In the world of franchising, the franchise agreement is the cornerstone of the relationship between the franchisor and the franchisee. This legal document outlines the rights, responsibilities, and expectations of both parties. While many potential franchisees feel they must accept the agreement as presented (particulary since many franchisors claim it cannot be negotiated), one franchise client demonstrated the power of negotiation—and the willingness to walk away—resulting in several crucial concessions that set them up for success.

The Initial Approach

Our client, a savvy entrepreneur with a keen eye for opportunities, was interested in a franchise. The brand has a decent reputation, and initial discussions with the franchisor were promising. However, upon reviewing the FDD and franchise agreement, we identified several terms that could potentially impact their business adversely. Instead of immediately signing on the dotted line, they decided to take a strategic approach to negotiation.

Identifying Key Issues

The first step was to identify the non-negotiable elements versus the negotiable aspects of the agreement. The client focused on:

  1. Initial Franchise Fee: The upfront cost was steep, and our client believed there was room for adjustment.
  2. Royalty Fees: The royalty fees seemed higher than the average in the industry, but a real issue was a mandatory minimum sales/royalties amount after one year.
  3. Territorial Rights: The agreement provided only limited protection against encroachment by other franchisees, which could affect market share.
  4. Renewal Terms: The conditions for renewing the franchise agreement were vague and potentially unfavorable.
  5. Marketing Fees: The percentage of revenue allocated to a brand fund was high, and there was an extremely unfavorable provision for additional marketing costs in the event mandatory sales minimums were not met

The Power of Preparation

Preparation was key to the client’s negotiation strategy. We conducted thorough research, gathering information on industry standards, comparable franchise agreements, and the specific franchisor’s performance metrics. Armed with this information, the client was able to make a compelling case for each concession.

The Negotiation Process

Negotiations began with an open and honest discussion about the client’s concerns. They approached the franchisor with respect but also with clear demands. The client’s willingness to walk away from the deal if necessary played a crucial role. This stance demonstrated to the franchisor that they were dealing with a serious and knowledgeable potential franchisee partner.

  1. Initial Franchise Fee Reduction: The client presented data showing average franchise fees within the industry. After several rounds of discussion, the franchisor agreed to reduce the initial fee, making the investment more manageable.
  2. Royalty Fee Reduction: The client achieved a royalty fee reduction for a period of a couple years, but most importantly the mandatory minimum royalty/sales amount was eliminated for the duration of the franchise agreement.
  3. Enhanced Territorial Rights: The client argued that stronger territorial protection would benefit both parties by ensuring market stability.
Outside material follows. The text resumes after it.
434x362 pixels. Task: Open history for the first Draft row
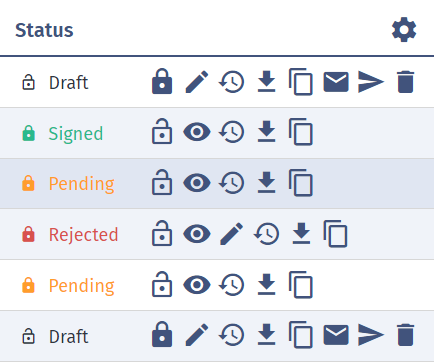point(231,82)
The franchisor agreed to amend the agreement, granting the client exclusive rights within a larger radius, thus preventing encroachment by new franchisees. We believe this is extremely important in our metro area where everyone is “fifteen minutes away!”
  4. Clearer Renewal Terms: The client insisted on more transparent and favorable renewal conditions. The franchisor provided a detailed outline of the renewal process, including clear criteria for performance.
  5. Marketing Fee Revisions: The franchisor eliminated the brand fund requirement for a period of time.

The Outcome

The willingness to negotiate and the readiness to walk away if necessary were pivotal in securing these concessions. The final agreement was not only more favorable to the client but also set a precedent for a more collaborative relationship with the franchisor. This empowers the client to operate their franchise with confidence, knowing they have a much better agreement that supports their business goals.

Lessons Learned

For prospective franchisees, this case underscores the importance of:

  1. Thoroughly Reviewing the Franchise Agreement: Understand every clause and its potential impact on your business.
  2. Conducting Comprehensive Research: Know the industry standards and how other franchises operate.
  3. Being Prepared to Negotiate: Approach the franchisor with respect but be clear about your needs and expectations.
  4. Demonstrating Willingness to Walk Away: This is a powerful leverage tool in negotiations.

Negotiating a franchise agreement can be difficult, but with the right approach, it is possible to secure terms that provide a solid foundation for your franchise business. This client’s success story is a testament to the power of strategic negotiation and the courage to advocate for oneself in the franchise world.